- [EXTRACT]
▬▬▬▬▬▬▬▬▬▬

LSTM networks can capture long-term temporal dependencies.
from tensorflow.keras.models import Sequential
from tensorflow.keras.layers import LSTM, Dense, Dropout

def create_sequences(X, y, sequence_length=24):
    """Create sequences for LSTM input"""
    X_seq, y_seq = [], []
    
    for i in range(len(X) - sequence_length):
        X_seq.append(X[i:i+sequence_length])
        y_seq.append(y[i+sequence_length])
    
    return np.array(X_seq), np.array(y_seq)

# Prepare sequences (24 hours of history)
sequence_length = 24
X_train_seq, y_train_seq = create_sequences(X_train.values, y_train.values, sequence_length)
X_val_seq, y_val_seq = create_sequences(X_val.values, y_val.values, sequence_length)

print(f"Sequence shape: {X_train_seq.shape}")

# Build LSTM model
lstm_model = Sequential([
    LSTM(128, return_sequences=True, input_shape=(sequence_length, X_train.shape[1])),
    Dropout(0.3),
    LSTM(64, return_sequences=False),
    Dropout(0.2),
    Dense(32, activation='relu'),
    Dense(1)
])

lstm_model.compile(
    optimizer='adam',
    loss='mse',
    metrics=['mae']
)

print(lstm_model.summary())

# Train LSTM
history = lstm_model.fit(
    X_train_seq, y_train_seq,
    validation_data=(X_val_seq, y_val_seq),
    epochs=100,
    batch_size=128,
    callbacks=[early_stop, reduce_lr],
    verbose=1
)

Model Ensemble

Combine multiple models for improved predictions.
class AQIEnsemble:
    def __init__(self, models, weights=None):
        self.models = models
        self.weights = weights if weights else [1.0/len(models)] * len(models)
    
    def predict(self, X):
        predictions = []
        for model, weight in zip(self.models, self.weights):
            if hasattr(model, 'predict_proba'):
                pred = model.predict(X)
            else:
                pred = model.predict(xgb.DMatrix(X) if 'xgb' in str(type(model)) else X)
            predictions.append(pred * weight)
        
        return np.sum(predictions, axis=0)

# Create ensemble
ensemble = AQIEnsemble(
    models=[xgb_model, lgb_model, baseline_model],
    weights=[0.5, 0.3, 0.2]
)

# Evaluate ensemble
ensemble_pred = ensemble.predict(X_val)
ensemble_rmse = np.sqrt(mean_squared_error(y_val, ensemble_pred))
ensemble_mae = mean_absolute_error(y_val, ensemble_pred)

print(f"\nEnsemble Performance:")
print(f"  RMSE: {ensemble_rmse:.2f}")
print(f"  MAE: {ensemble_mae:.2f}")

▬▬▬▬▬▬▬▬▬▬

- [SUPPLIED INFORMATION]

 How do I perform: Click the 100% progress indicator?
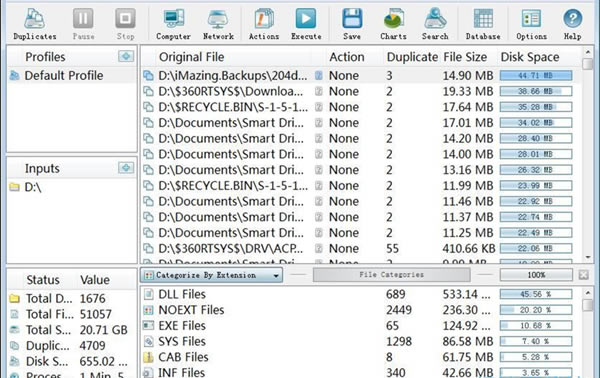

▬▬▬▬▬▬▬▬▬▬

- [EXERCISE DESCRIPTION]
Return the part of the LSTM and ensemble code between "from tensorflow.keras.models import" and "y_seq.append(y[i+sequence_length])", inclusive, with no changes.

- [FINAL RESULT]
from tensorflow.keras.models import Sequential
from tensorflow.keras.layers import LSTM, Dense, Dropout

def create_sequences(X, y, sequence_length=24):
    """Create sequences for LSTM input"""
    X_seq, y_seq = [], []
    
    for i in range(len(X) - sequence_length):
        X_seq.append(X[i:i+sequence_length])
        y_seq.append(y[i+sequence_length])